* **AIM OF THE TASK**
Rewrite the items from the line with "Where should I" through the end of the items, swapping "heading" for "title" and keeping everything else the same. Leave the pictures out.

Lines of data:
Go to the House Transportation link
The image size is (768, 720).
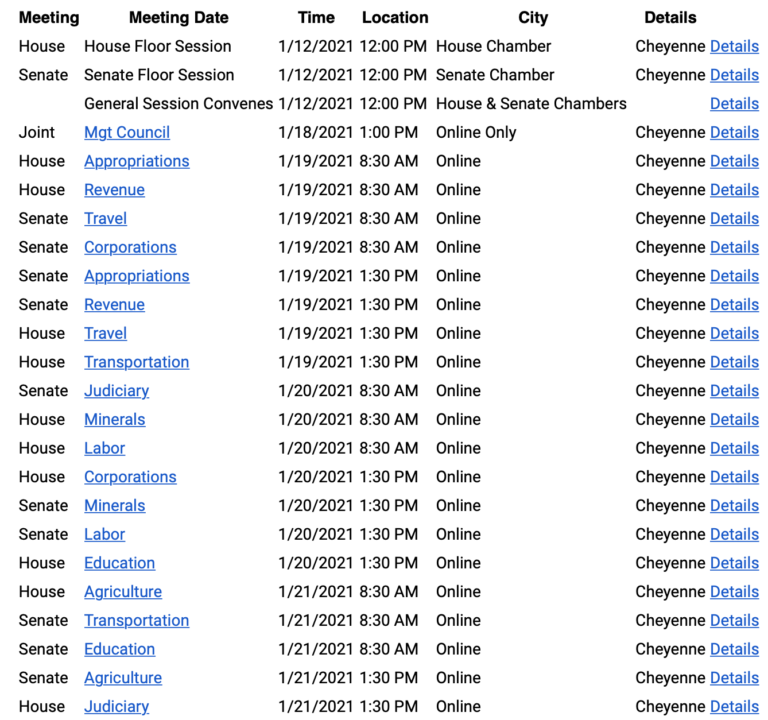coord(136,362)
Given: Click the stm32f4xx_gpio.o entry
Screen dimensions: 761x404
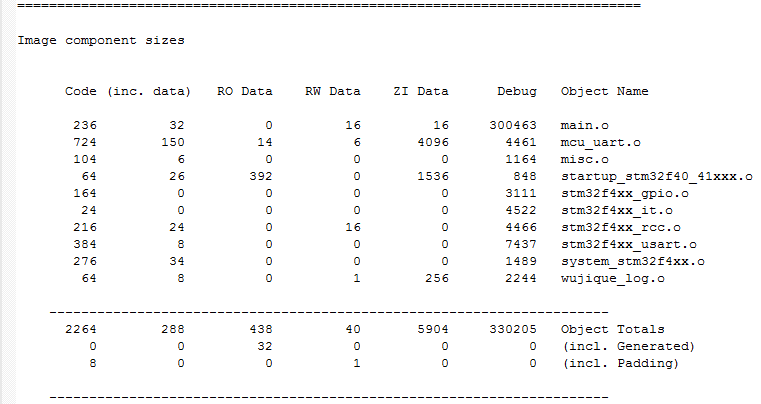Looking at the screenshot, I should [625, 194].
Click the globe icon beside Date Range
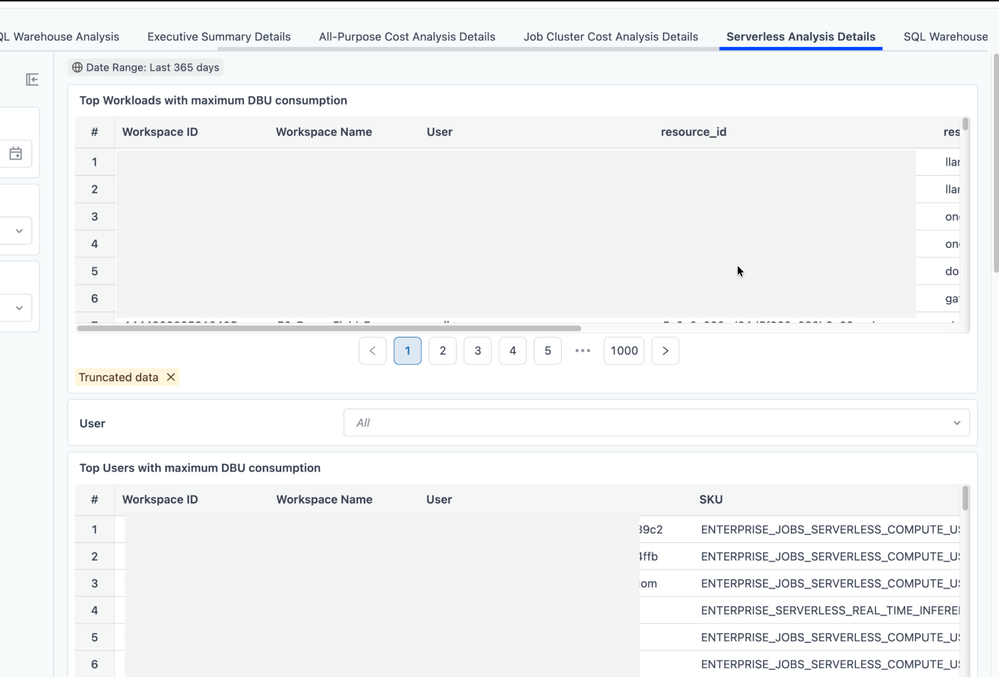This screenshot has width=999, height=677. [x=77, y=68]
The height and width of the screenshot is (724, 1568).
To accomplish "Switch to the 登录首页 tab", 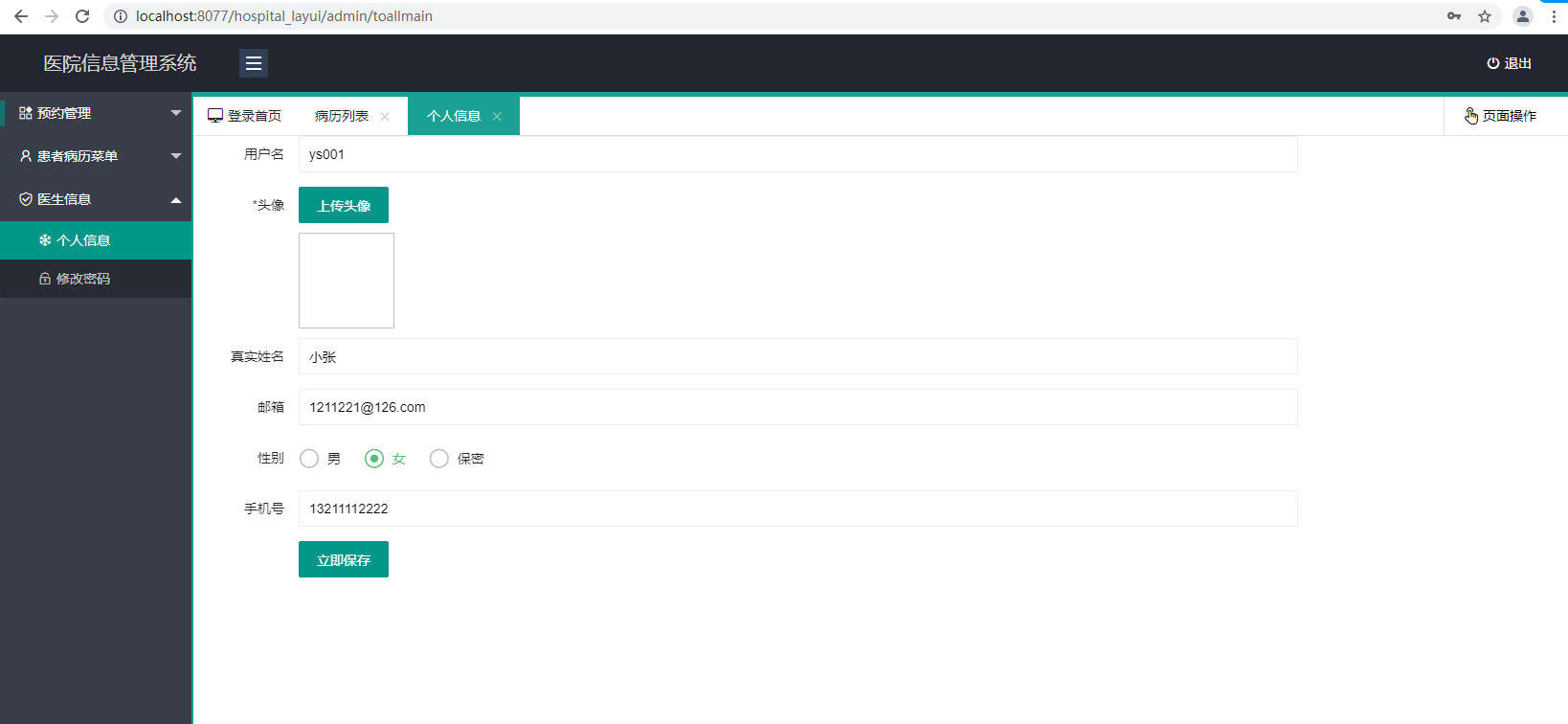I will coord(245,116).
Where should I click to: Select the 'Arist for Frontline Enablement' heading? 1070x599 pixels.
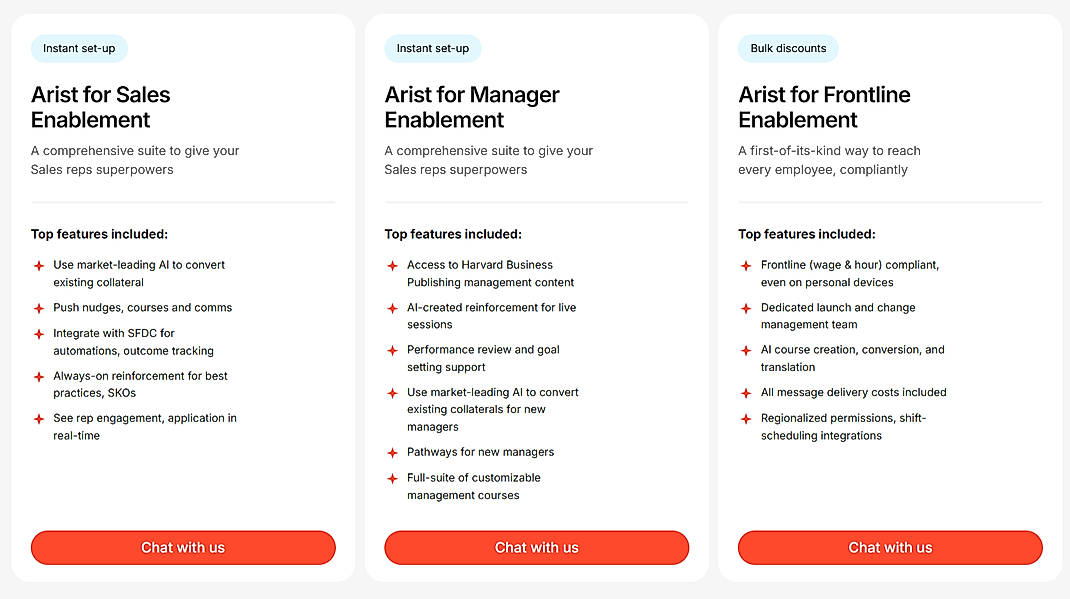click(x=824, y=107)
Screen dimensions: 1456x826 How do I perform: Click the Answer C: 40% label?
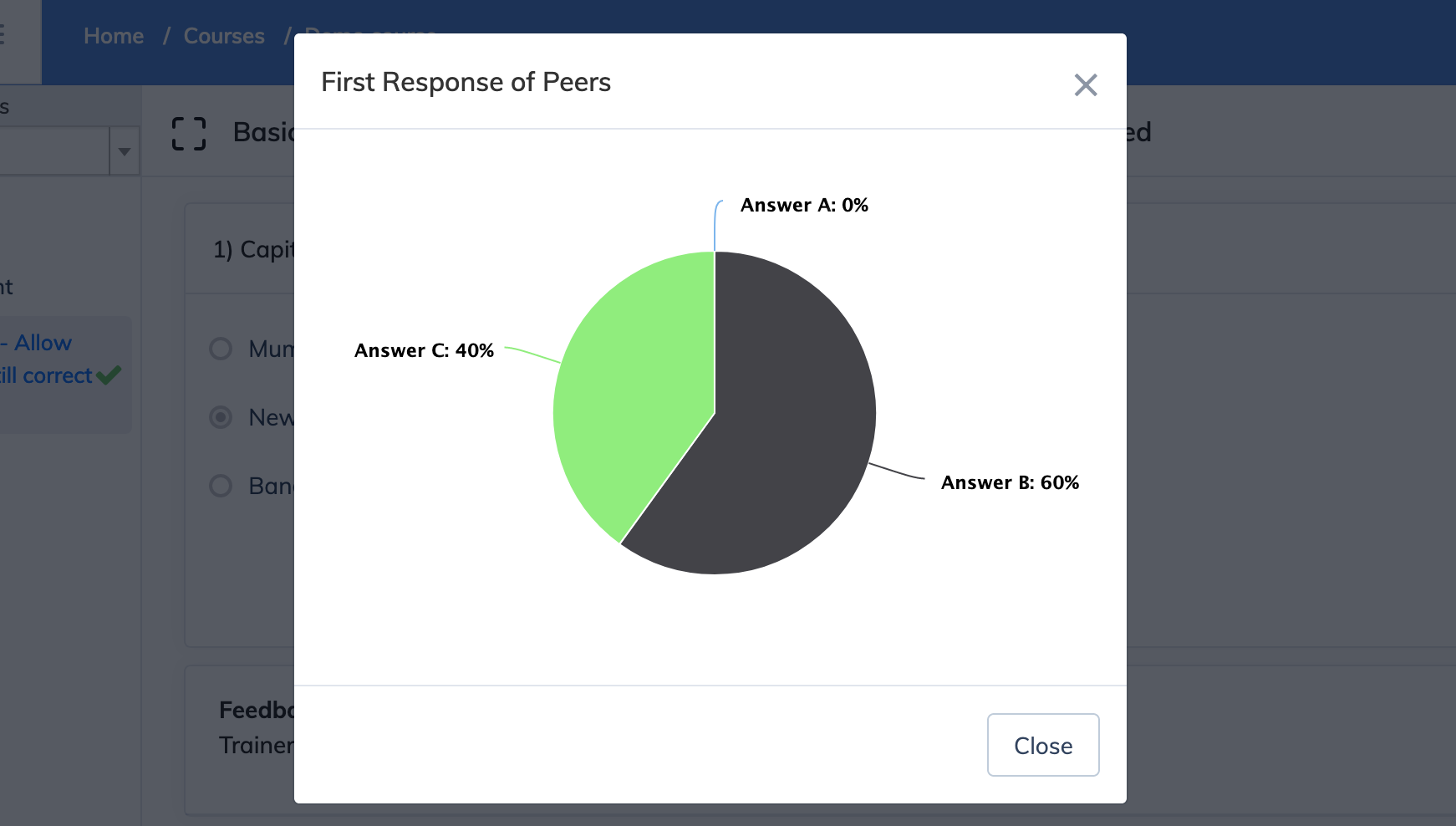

* **OUTPUT FOR THIS TASK**
Where should I click to: Select the 'Arist for Frontline Enablement' title? 1070x599 pixels.
click(x=824, y=107)
Screen dimensions: 1456x826 How do I perform: Click the Answer C: 40% label?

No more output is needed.